Luckily, I’m well aware of how powerful fear is and how quickly it grabs hold of me so I stepped back from my computer, took a breath, took a sip of my drink, then returned to my lap top, closed the Google page and thought “I need to either talk this out or write this out before the fear expands and engulfs the rest of my night. Thoughts and emotions are powerful creators, so I need to wash this fear outta my system pronto because my health and well being are my priority.” I picked up my phone, considered calling a loved one for a chat to heighten my mood and take my mind off this absurd detour of deranged anxiety (my usual cure). Then I put the phone back down, remembering how powerful a balm writing is for me and how much I have been enjoying it lately, and so I opened up this document. So here I am, typing out this bizarre moment of my night.
Fear is a wild beast and unless you find out what weapon or tool you best know how to wield to control it, it will devour you. The best weapon I have against the beast of fear is writing, communicating. For me translating the ethereal nature of thought into the hearty substance of word shifts my energy. This practice, of talking or writing out my thoughts, allows me to communicate out my issues. I thrive on communication. I’m a Fifth Chakra homie. Ask anyone who knows me, I could talk from sun up to sun down without losing steam or missing a beat. I’m a Chatty Cathy. I think fast, speak fast, and type even faster. Fear, if left inside your mind to browse and move things around at will has the potential to do some serious damage in the form of literally re-wiring your responses and reactions. Writing or talking it out is how I push out fears, any type of fear. Sometimes my fears are legitimate, sometimes my fears are absurd (like the fear I could get cancer just because someone else with the same name as me somewhere in the world has it and I happened to come across her public blog from God knows how many years ago *insert rolling eyes here* Really, Chelsea?)

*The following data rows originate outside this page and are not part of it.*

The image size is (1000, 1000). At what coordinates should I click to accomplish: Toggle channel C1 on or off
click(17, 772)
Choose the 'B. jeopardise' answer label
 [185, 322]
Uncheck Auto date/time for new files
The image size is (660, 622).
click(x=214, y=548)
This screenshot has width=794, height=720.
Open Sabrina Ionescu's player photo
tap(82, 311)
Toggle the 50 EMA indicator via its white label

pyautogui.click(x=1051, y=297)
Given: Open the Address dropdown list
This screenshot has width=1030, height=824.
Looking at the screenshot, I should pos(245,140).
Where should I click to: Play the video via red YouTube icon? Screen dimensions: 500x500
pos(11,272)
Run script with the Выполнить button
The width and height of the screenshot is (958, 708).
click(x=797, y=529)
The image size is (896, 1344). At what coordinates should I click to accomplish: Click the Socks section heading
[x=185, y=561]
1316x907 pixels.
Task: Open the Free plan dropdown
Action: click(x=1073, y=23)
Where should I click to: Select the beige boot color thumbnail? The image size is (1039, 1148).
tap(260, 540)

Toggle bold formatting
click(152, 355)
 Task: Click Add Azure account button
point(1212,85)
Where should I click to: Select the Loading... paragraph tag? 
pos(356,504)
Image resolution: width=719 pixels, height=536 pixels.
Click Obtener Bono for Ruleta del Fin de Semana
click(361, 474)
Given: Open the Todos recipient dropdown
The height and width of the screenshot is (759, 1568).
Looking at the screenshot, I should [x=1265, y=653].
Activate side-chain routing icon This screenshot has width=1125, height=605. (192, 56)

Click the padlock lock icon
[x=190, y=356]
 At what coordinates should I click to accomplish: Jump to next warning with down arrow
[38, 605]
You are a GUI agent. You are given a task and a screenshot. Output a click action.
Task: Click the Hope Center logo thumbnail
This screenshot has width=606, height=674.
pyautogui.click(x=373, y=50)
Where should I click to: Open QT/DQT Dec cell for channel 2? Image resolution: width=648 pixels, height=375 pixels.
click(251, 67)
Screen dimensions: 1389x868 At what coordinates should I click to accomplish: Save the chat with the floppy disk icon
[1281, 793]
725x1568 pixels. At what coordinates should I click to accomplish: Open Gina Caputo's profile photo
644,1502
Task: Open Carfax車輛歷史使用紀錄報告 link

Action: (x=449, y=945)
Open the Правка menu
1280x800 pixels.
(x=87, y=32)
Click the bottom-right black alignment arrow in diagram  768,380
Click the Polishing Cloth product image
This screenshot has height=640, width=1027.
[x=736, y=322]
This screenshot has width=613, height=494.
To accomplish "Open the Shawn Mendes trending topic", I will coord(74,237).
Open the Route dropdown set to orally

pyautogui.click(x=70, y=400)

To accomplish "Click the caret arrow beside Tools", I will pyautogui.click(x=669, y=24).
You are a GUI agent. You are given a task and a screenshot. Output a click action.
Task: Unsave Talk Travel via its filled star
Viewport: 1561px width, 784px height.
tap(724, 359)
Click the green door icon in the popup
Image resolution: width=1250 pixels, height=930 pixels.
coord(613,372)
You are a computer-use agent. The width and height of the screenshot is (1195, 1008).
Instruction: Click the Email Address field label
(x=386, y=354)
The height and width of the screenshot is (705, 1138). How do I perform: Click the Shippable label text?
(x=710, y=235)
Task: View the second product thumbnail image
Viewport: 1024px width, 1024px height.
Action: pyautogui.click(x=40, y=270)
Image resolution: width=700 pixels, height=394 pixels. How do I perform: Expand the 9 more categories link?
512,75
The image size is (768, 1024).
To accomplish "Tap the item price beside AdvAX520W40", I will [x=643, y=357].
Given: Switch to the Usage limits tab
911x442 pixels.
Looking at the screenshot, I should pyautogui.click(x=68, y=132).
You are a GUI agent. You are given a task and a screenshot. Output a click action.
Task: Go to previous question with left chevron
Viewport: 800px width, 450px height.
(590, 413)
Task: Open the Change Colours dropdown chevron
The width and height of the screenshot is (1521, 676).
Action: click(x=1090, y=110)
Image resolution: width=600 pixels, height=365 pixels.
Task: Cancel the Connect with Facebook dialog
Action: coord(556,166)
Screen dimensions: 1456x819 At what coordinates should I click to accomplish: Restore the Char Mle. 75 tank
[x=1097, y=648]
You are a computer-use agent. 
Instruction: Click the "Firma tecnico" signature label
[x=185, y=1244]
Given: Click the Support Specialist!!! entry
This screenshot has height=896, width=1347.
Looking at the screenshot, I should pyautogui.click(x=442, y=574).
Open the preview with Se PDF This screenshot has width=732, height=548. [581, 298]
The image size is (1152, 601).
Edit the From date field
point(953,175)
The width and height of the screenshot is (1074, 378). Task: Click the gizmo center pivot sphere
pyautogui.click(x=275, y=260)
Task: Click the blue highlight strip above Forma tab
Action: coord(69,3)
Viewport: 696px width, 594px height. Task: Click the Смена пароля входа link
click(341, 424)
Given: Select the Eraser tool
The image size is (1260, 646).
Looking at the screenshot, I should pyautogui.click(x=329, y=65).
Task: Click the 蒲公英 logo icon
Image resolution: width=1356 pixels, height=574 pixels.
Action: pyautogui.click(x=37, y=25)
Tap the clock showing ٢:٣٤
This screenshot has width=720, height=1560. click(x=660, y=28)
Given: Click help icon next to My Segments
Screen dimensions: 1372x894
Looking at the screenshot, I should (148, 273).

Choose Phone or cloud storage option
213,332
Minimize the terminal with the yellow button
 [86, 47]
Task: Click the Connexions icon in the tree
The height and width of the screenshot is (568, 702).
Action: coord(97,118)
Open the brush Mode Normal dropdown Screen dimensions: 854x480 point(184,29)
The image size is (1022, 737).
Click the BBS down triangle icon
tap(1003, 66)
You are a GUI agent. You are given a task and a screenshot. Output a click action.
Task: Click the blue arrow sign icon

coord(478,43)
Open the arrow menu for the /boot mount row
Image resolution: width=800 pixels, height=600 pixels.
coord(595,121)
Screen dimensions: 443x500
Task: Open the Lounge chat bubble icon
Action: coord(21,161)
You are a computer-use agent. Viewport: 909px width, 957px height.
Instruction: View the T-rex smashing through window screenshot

Anyways, I just had to jot this down while it was fresh. Curiously, in this case fear was both a negative and a positive. Negatively, fear caused me to panic about a potential illness (something I know is silly and unfounded). Positively, fear is the very emotion that got my creative juices flowing and allowed me to write this (a writing endeavor and challenge I likely would not have taken on tonight without fears push).
Fear exists, it’s rowdy, it wants your attention, but it’s up to you how you respond to it.